She stitches large anthropomorphic works from industrial felt, shaping bodies that are bulging and covered with knots and uneven seams that serve as a reminder of restoration. Havekost explains:
These are the visible representations of the making and mending, repairing and refinishing, we are engaged in as human beings on a daily basis. It shows where we have been and marks where we are going. My figures show their imperfect repairs outwardly, unlike most of us who put on our best public faces. As I have aged, I have become more of a partner to my body. To have a body and accept its imperfections is a privilege and that is what I continue to explore in my work.
Coupled with the varying stitches are the figures’ loping movements and gestures: they lean against the wall, slouch on the floor, and stretch stiff limbs, exposing their “lived-in bodies. They are soft but hold their shape and are in poses open to nurturing and comfort though they have already given so much. They are protectors that need protection,” the artist says.

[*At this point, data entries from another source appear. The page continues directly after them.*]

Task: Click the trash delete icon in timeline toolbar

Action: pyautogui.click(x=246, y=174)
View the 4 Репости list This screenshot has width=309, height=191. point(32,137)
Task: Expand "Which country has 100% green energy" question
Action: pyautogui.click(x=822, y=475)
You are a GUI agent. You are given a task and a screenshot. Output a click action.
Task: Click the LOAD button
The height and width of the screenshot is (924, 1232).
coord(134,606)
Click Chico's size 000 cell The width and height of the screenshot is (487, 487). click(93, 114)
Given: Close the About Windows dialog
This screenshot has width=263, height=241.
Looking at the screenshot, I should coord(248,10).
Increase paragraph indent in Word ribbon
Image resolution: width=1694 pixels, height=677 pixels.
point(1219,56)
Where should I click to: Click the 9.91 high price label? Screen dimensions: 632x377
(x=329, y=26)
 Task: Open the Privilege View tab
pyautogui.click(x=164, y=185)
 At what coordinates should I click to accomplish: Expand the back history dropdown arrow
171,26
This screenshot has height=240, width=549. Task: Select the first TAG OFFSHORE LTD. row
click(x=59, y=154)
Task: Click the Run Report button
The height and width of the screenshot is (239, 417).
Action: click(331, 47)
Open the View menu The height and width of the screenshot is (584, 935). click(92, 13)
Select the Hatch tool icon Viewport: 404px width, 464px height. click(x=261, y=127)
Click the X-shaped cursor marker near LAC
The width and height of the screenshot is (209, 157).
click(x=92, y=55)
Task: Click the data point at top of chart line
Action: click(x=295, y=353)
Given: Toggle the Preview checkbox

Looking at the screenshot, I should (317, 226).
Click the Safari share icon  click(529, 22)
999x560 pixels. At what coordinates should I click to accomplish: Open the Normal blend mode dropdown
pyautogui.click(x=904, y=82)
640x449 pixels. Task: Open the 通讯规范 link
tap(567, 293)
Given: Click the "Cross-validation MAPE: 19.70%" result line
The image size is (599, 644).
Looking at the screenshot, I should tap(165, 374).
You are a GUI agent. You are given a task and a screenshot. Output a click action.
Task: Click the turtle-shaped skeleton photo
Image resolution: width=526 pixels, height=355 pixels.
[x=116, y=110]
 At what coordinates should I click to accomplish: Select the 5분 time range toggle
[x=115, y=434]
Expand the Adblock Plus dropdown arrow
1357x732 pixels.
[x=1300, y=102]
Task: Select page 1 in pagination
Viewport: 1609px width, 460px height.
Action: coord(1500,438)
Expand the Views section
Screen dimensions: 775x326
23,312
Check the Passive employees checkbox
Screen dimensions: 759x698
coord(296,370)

Although much of Havekost’s work centers on smaller creatures, this collection is monumental in scale and a natural progression from the doll-sized pieces she’s made previously. The nondescript works loom within the 18-foot gallery at the Minneapolis Institute of Art, where they’re currently on view through June 26, 2021. “The idea of these figures really owning the space, of the audience having to adjust to their size and presence is what really drove the increased scale and bulk of the pieces. I owed it to the figures to let them be as big as they needed to be,” she says.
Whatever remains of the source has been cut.